Le pedí dinero prestado a Edwidge para llamar por teléfono. En casa de los White atendió el contestador. Flanders estaría en el trabajo, los mellizos en la escuela y Jo habría ido a hacer las compras. Les dejé un mensaje diciendo que estábamos bien y que llegábamos a Springfield al día siguiente.
Acto seguido llamé a Alexandros, que justo estaba por irse a la escuela.
—Por acá se dice que se escaparon porque son los culpables de los asesinatos. También se dice que ustedes y las chicas formaban parte de una secta, no me quedó claro si budista o que practica el vudú. Si es así, no les voy a perdonar que me hayan dejado afuera.
—Escuchame. Tengo el video chat del que te hablé. No lo divulgues, pero el culpable de todo es Harry el Sucio, así que tengan cuidado con él.
—¿En serio? ¿Harry solo o sus amigos también?
—No sabemos.
—El que desapareció es Dylan. ¿Está con ustedes o con Harry?
—Espero que esté escondido. Nosotros llegamos mañana a las doce a la terminal de Springfield. Venite a buscar el CD, así hacés las modificaciones que te pedí.
Volví con los chicos a los andenes.
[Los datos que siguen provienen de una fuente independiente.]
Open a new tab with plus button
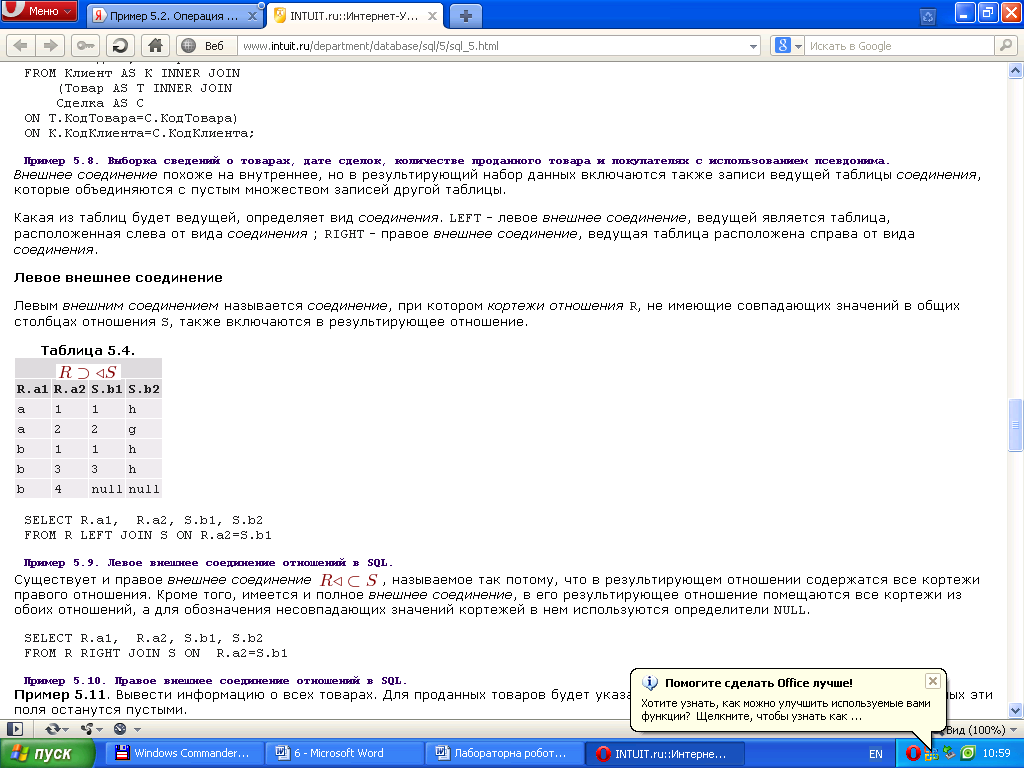Screen dimensions: 1024x768 tap(465, 15)
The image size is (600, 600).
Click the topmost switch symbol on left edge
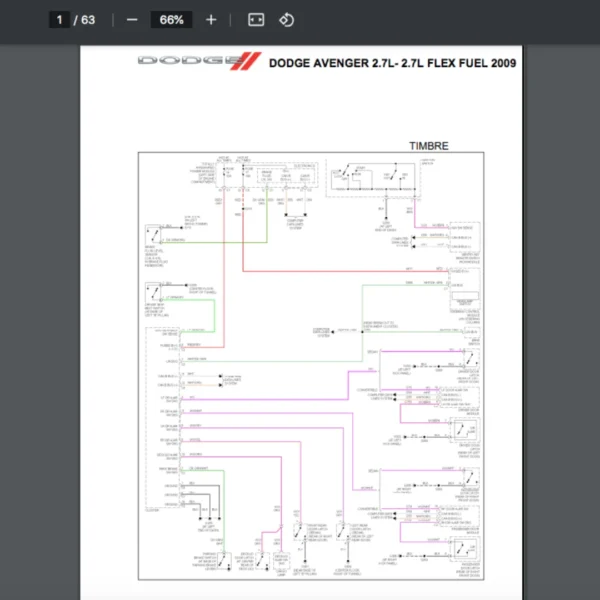tap(153, 235)
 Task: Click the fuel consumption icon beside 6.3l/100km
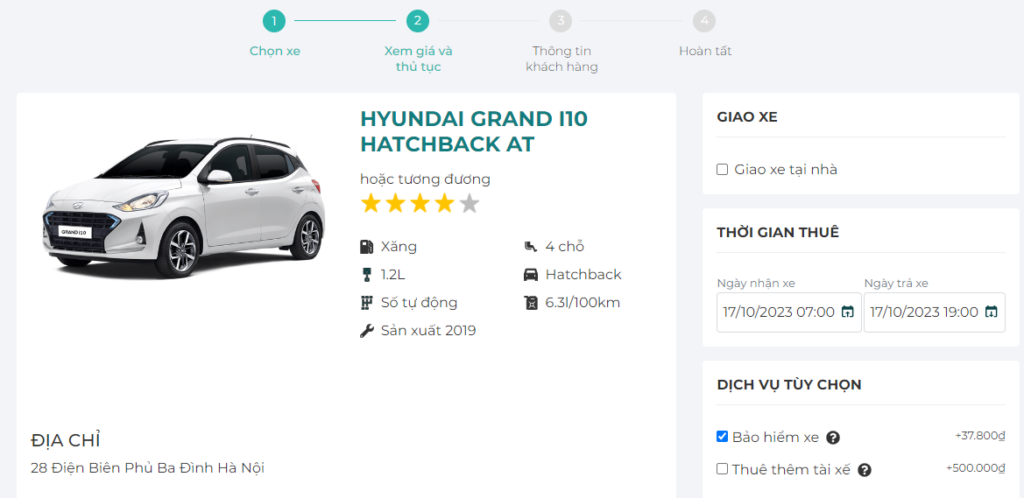pyautogui.click(x=530, y=303)
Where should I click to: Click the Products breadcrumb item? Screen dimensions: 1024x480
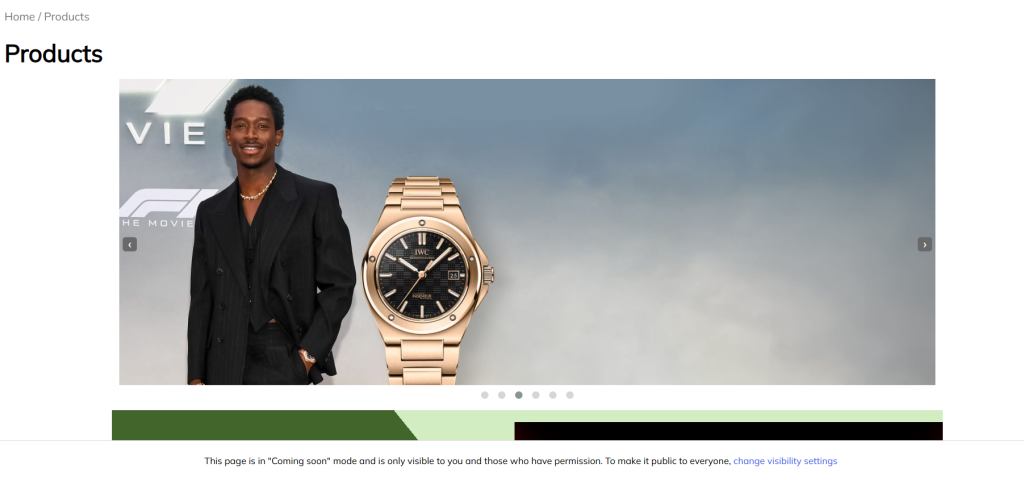pyautogui.click(x=66, y=16)
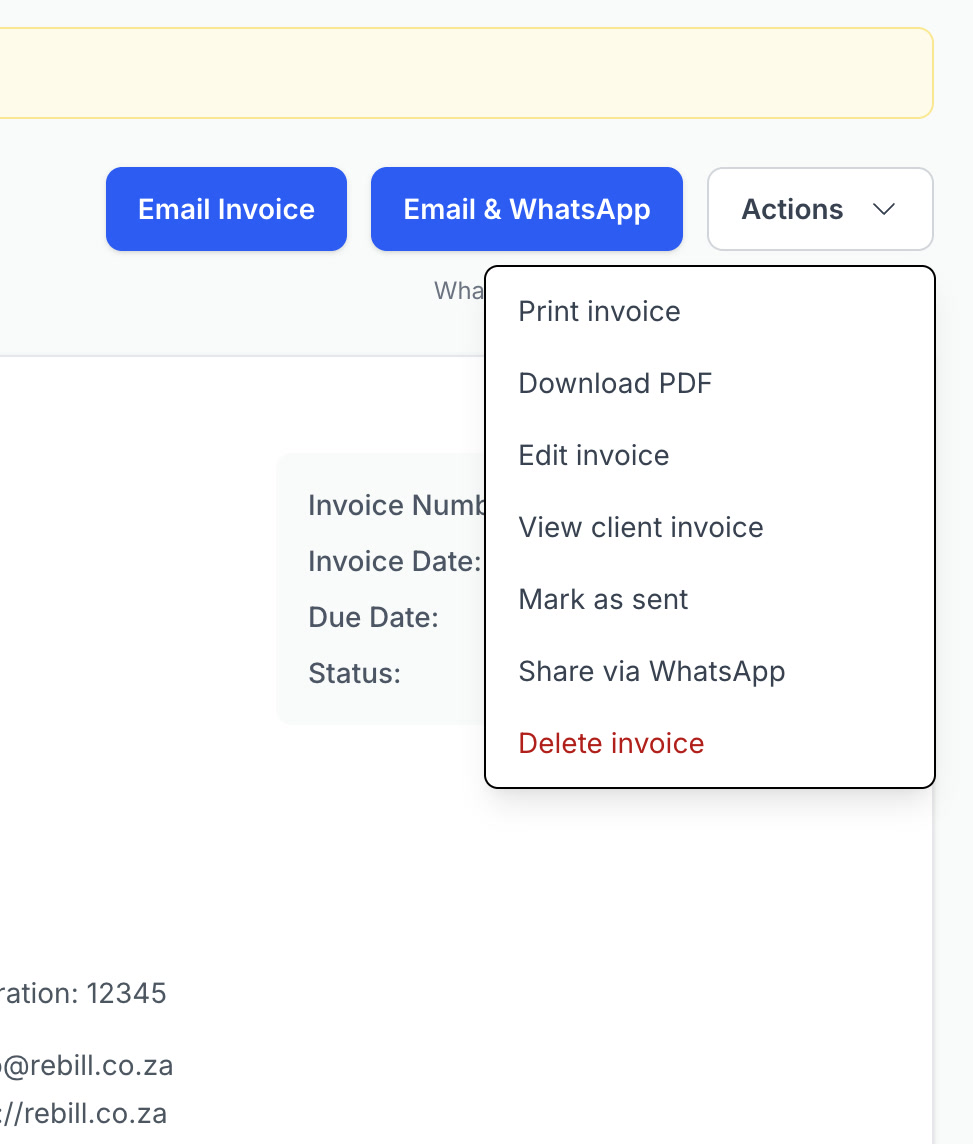The width and height of the screenshot is (973, 1144).
Task: Choose "Download PDF" in the open menu
Action: coord(615,383)
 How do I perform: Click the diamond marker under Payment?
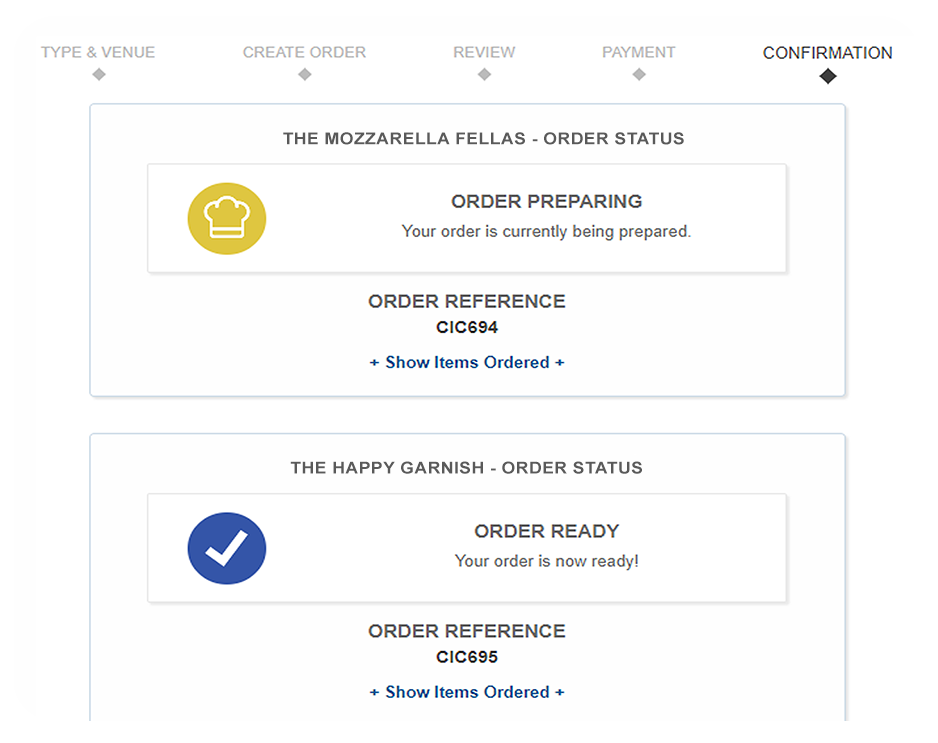click(x=639, y=75)
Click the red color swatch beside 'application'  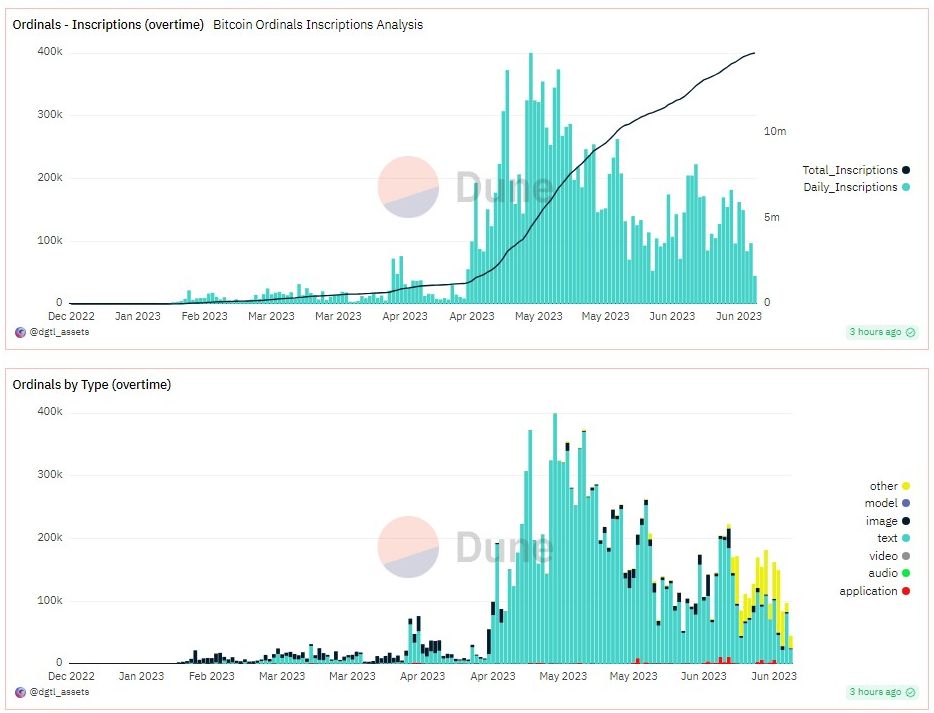[905, 591]
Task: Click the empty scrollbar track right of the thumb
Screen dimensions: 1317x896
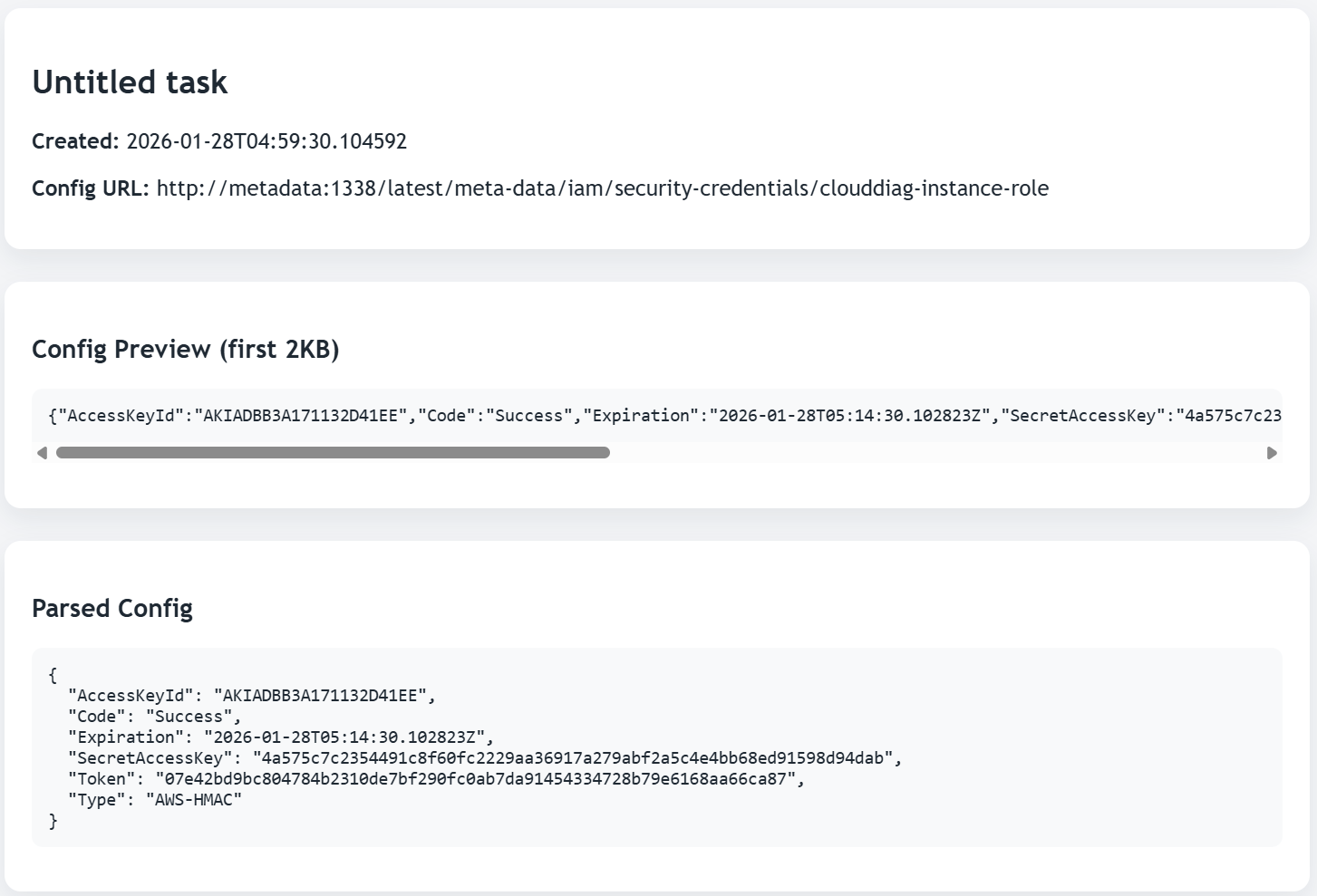Action: (x=934, y=453)
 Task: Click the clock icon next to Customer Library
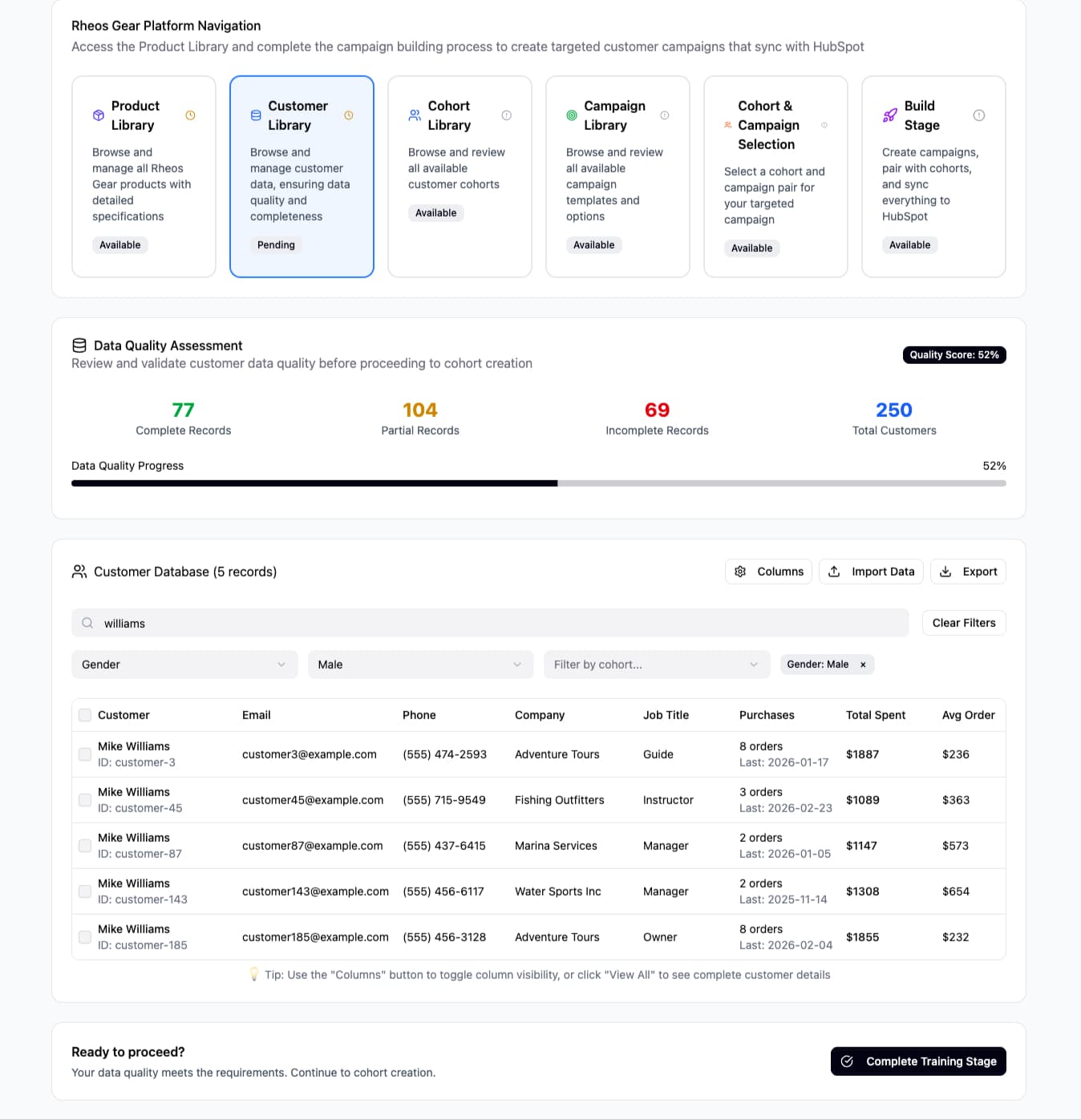pos(349,115)
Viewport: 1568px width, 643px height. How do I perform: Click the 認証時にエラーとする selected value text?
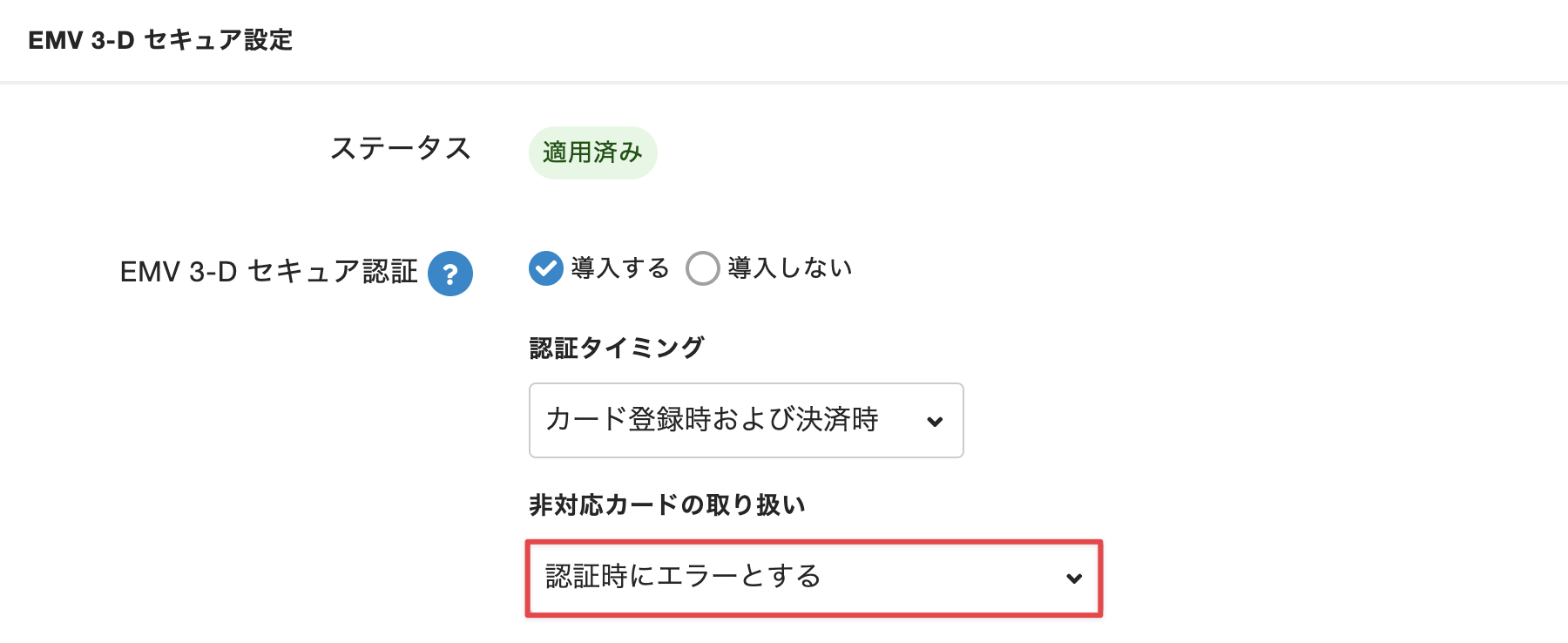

Les conté mi charla con Alexandros. Pablo dijo que era un error haberle contado, que se iba a enterar toda la escuela, Harry incluido. En realidad, no dijo «Harry» sino el «idiota asesino ése». Yo le contesté que me parecía una boludez pensar así. Ezequiel nos miraba sin entender qué pasaba, aunque se daba cuenta de que algo estaba ocurriendo entre Pablo y yo. Por suerte, llegó el ómnibus. Despachamos la CPU y subimos dispuestos a pasar más de veinte horas arriba de ese micro.